* [Your instructions]
Update the items below by replacing "info icon" with "information icon" and keep all other text the same. Omit the pictures from your answer.

* [Data for this task]
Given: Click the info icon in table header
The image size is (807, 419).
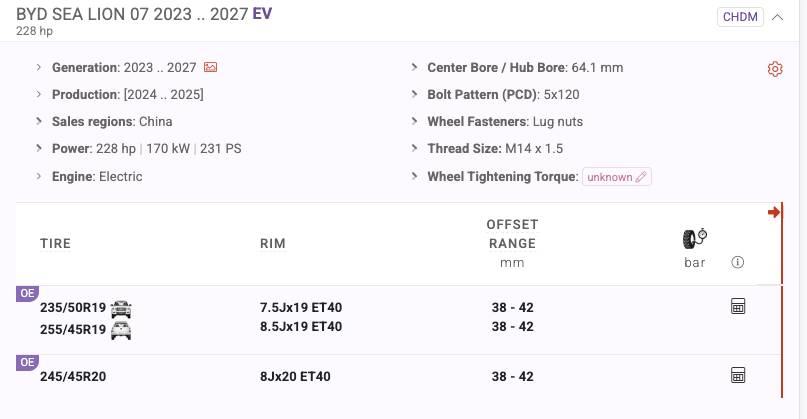Looking at the screenshot, I should [x=738, y=263].
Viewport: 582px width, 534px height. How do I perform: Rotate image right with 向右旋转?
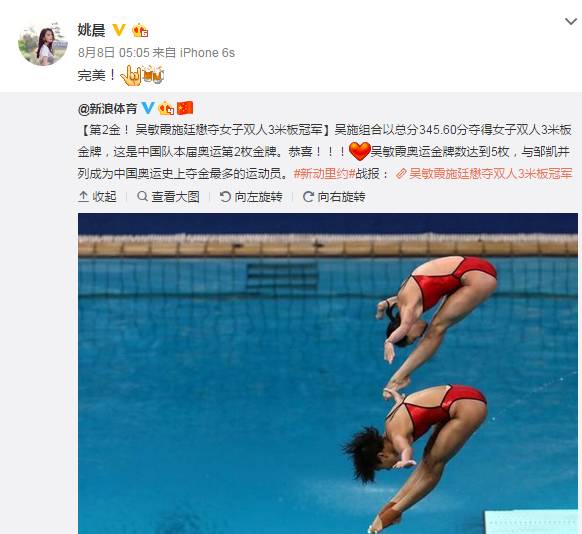click(334, 197)
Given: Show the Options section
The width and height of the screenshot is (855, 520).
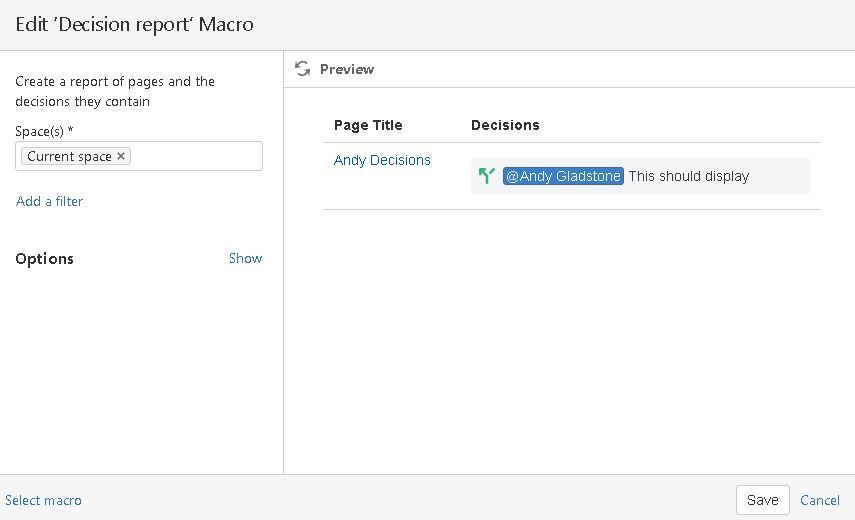Looking at the screenshot, I should pos(245,258).
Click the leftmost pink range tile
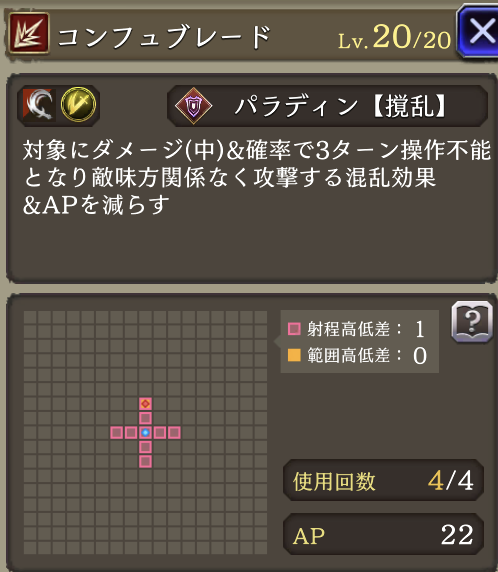This screenshot has height=572, width=498. click(116, 433)
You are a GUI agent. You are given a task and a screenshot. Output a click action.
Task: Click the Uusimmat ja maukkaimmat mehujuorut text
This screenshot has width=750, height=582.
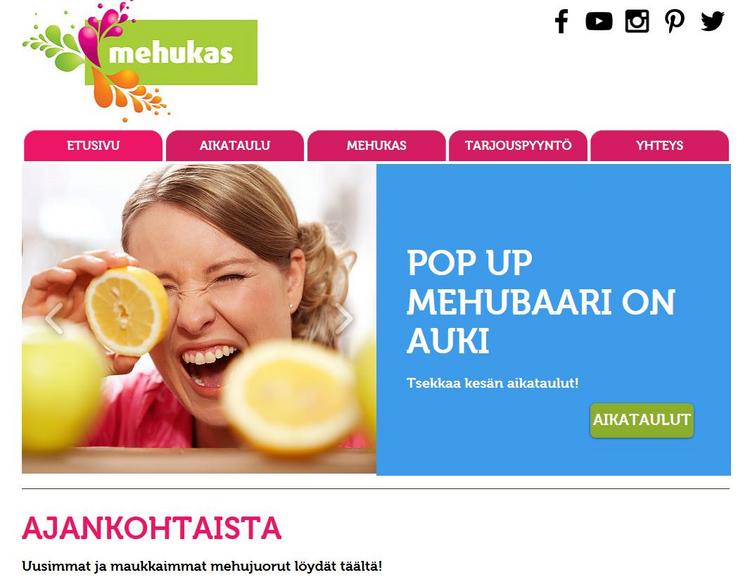pyautogui.click(x=202, y=567)
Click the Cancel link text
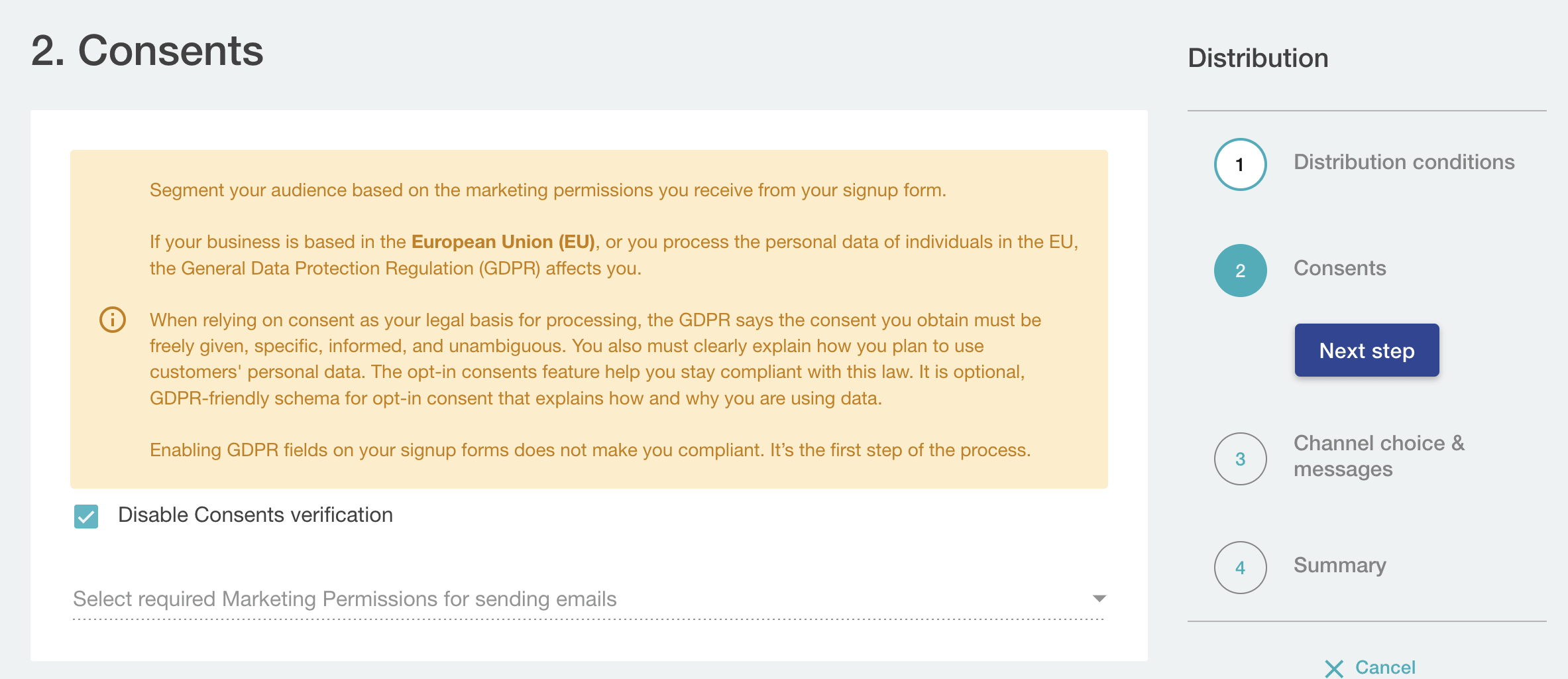The image size is (1568, 679). pos(1385,667)
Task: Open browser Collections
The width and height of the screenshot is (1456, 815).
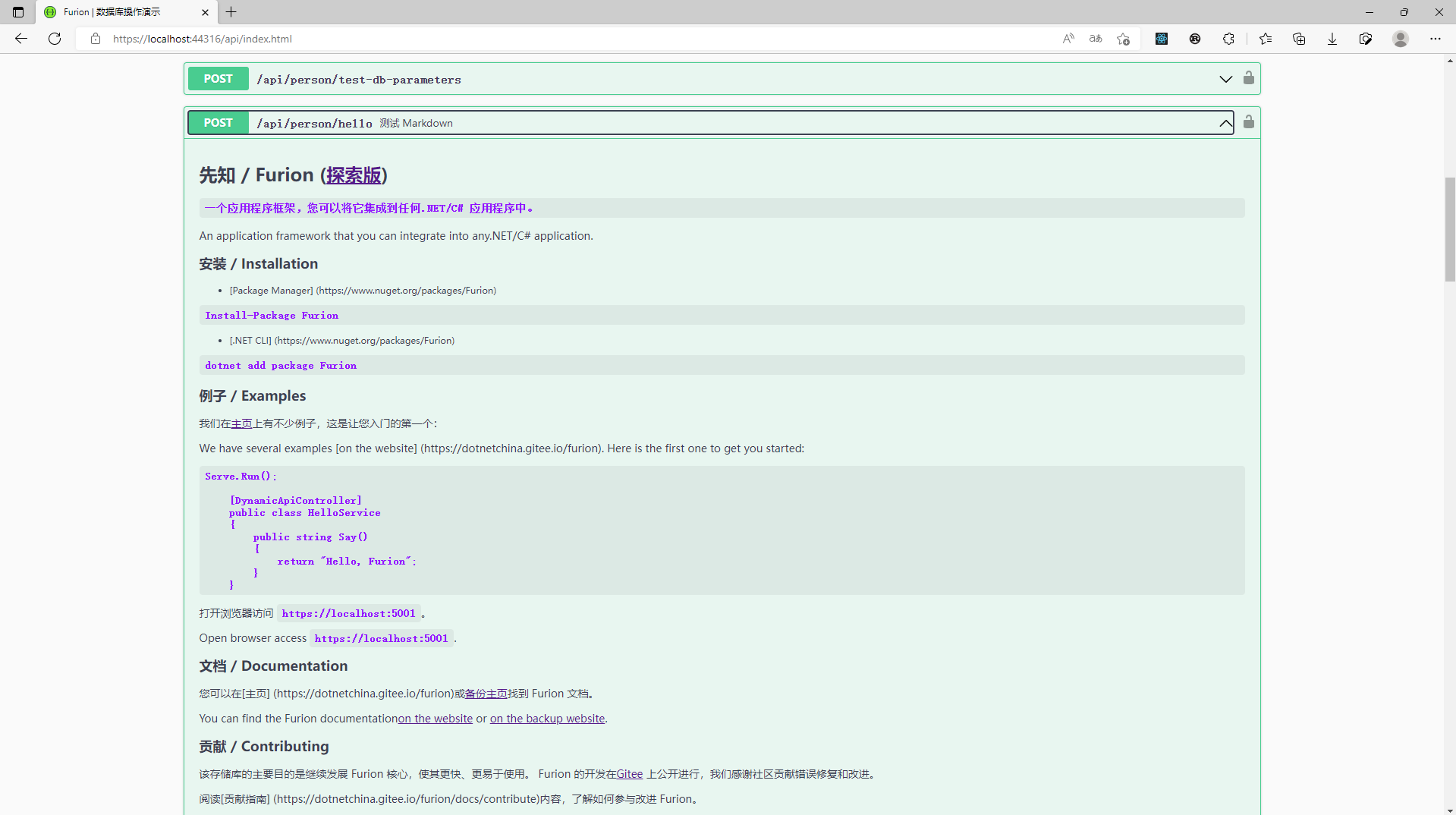Action: [x=1299, y=39]
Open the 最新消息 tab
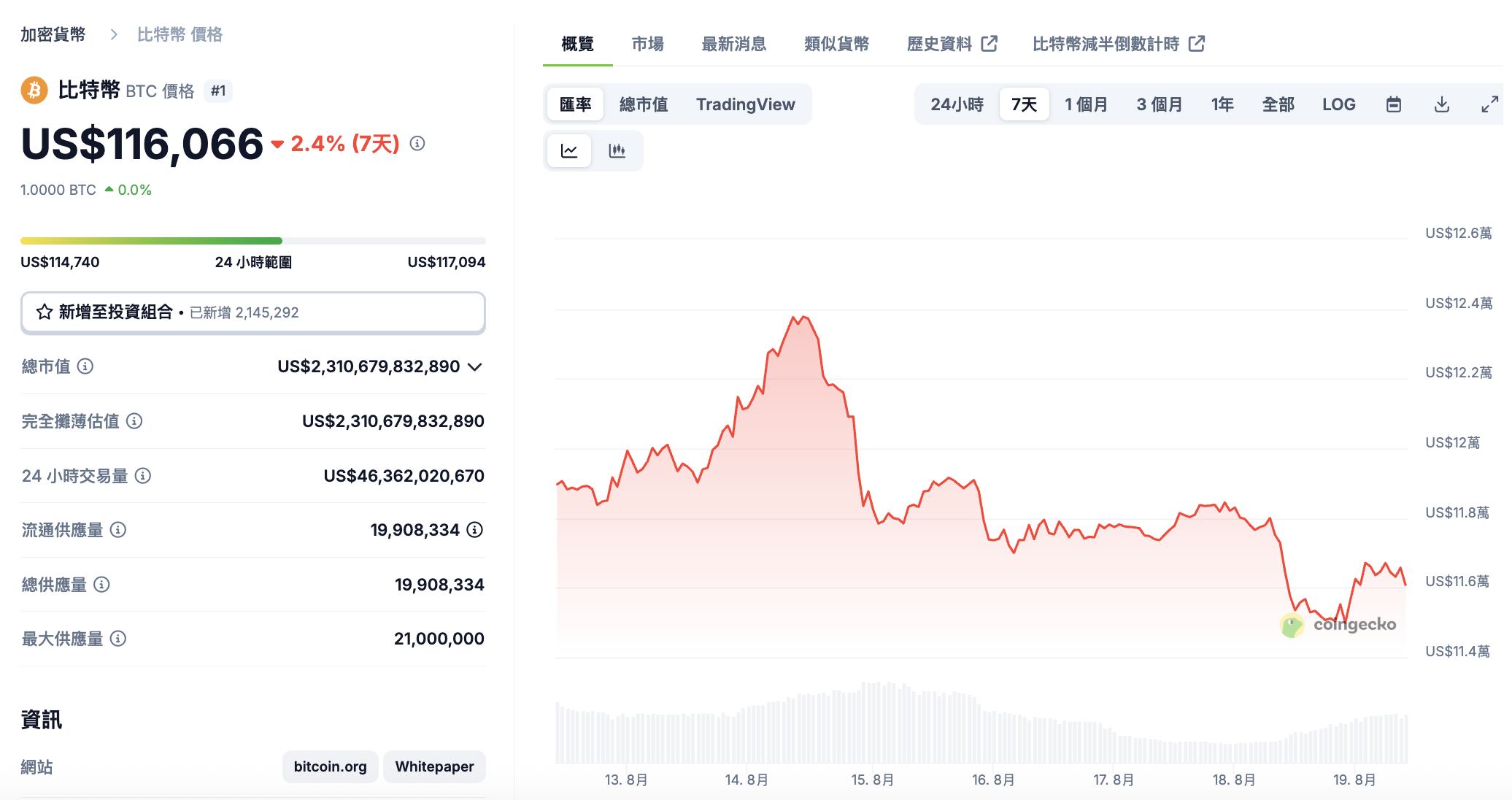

* [Response]
Given: Click the information icon in table header
The image size is (807, 419).
Looking at the screenshot, I should [x=738, y=263].
Viewport: 582px width, 534px height. How do I perform: Rotate image right with 向右旋转?
click(334, 197)
Given: Show the Options section
The width and height of the screenshot is (855, 520).
Looking at the screenshot, I should pos(245,258).
Click the leftmost pink range tile
This screenshot has height=572, width=498. click(116, 433)
You are a GUI agent. You are given a task and a screenshot. Output a click action.
Task: Click the Uusimmat ja maukkaimmat mehujuorut text
This screenshot has width=750, height=582.
pyautogui.click(x=202, y=567)
Click the Cancel link text
The image size is (1568, 679). pos(1385,667)
Task: Open browser Collections
The width and height of the screenshot is (1456, 815).
Action: [x=1299, y=39]
Open the 最新消息 tab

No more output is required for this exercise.